_What you should do_: Below are the records; work out how many lines among them contain "computer", and write nothing besides that number.
─── Given information ───
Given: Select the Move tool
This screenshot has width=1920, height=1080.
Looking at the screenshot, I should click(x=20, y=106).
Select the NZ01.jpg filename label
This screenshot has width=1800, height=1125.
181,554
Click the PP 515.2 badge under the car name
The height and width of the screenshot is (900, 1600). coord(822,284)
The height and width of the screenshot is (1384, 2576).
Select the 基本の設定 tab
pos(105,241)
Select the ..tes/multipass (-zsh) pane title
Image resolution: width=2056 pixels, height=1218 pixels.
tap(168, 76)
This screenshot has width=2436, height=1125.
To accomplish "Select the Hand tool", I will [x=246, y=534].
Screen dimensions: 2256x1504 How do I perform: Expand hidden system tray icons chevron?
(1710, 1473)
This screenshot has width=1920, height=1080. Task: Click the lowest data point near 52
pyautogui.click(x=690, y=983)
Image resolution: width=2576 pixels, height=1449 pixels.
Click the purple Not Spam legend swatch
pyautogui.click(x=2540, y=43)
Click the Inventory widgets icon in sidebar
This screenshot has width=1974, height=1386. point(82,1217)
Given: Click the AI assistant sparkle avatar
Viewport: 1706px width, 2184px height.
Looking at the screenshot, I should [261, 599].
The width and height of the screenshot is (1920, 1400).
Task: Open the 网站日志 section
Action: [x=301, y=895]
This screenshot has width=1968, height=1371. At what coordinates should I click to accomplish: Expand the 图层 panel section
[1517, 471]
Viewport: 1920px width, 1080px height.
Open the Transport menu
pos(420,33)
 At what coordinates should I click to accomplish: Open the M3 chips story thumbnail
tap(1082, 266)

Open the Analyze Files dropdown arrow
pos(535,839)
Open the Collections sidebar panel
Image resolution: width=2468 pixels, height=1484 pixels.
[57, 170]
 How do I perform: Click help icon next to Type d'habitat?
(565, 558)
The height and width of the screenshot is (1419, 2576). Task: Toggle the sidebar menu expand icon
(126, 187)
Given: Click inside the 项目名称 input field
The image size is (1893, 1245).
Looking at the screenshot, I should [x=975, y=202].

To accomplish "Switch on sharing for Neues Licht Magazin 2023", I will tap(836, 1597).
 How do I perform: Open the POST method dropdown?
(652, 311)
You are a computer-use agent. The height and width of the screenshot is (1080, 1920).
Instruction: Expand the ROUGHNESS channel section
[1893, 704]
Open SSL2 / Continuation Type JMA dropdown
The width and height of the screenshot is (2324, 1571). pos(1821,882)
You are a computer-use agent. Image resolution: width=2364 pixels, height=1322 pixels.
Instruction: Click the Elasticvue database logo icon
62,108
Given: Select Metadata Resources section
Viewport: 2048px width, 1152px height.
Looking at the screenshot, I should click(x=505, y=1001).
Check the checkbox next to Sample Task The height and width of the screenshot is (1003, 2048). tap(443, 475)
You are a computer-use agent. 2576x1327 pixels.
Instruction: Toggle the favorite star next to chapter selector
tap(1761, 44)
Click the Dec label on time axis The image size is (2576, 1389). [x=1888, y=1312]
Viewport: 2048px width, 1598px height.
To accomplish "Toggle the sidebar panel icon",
───
_Output below_: 3